Dataset entries
· · · · ·

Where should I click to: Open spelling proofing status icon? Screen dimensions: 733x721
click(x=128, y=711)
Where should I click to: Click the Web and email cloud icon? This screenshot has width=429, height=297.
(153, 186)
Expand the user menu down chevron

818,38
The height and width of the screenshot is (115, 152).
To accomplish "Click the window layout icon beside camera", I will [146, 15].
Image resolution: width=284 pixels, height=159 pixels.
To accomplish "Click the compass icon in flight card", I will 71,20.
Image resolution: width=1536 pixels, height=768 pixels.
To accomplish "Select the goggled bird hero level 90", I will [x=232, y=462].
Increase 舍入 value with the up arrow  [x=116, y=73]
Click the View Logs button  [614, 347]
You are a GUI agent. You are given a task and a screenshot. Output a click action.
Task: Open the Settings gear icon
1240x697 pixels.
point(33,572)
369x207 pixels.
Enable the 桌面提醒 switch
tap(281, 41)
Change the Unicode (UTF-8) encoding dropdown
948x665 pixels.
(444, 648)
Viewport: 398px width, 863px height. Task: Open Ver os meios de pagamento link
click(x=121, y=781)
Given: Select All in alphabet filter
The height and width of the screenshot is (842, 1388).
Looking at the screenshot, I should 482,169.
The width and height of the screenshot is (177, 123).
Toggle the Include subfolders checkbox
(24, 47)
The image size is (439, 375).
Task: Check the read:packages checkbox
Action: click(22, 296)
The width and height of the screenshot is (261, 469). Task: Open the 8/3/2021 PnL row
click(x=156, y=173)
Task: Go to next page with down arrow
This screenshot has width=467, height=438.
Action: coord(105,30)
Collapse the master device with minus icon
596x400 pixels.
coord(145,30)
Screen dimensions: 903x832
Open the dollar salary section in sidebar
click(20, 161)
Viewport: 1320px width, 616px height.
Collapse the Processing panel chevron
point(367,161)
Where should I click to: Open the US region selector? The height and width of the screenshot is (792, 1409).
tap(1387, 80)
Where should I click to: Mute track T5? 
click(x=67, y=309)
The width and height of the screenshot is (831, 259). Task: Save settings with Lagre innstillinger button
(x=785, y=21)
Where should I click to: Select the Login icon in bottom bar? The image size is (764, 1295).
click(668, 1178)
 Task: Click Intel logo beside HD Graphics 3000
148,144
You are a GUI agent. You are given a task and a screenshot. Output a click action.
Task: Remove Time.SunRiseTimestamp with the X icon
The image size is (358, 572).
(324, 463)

· · · · ·

Exercise goal:
Search the records for the string "accomplish" and, wherever a line contains it, please copy that line.

Task output:
To accomplish "Click the window layout icon beside camera", I will [146, 15].
To accomplish "Click the compass icon in flight card", I will 71,20.
To accomplish "Select the goggled bird hero level 90", I will [x=232, y=462].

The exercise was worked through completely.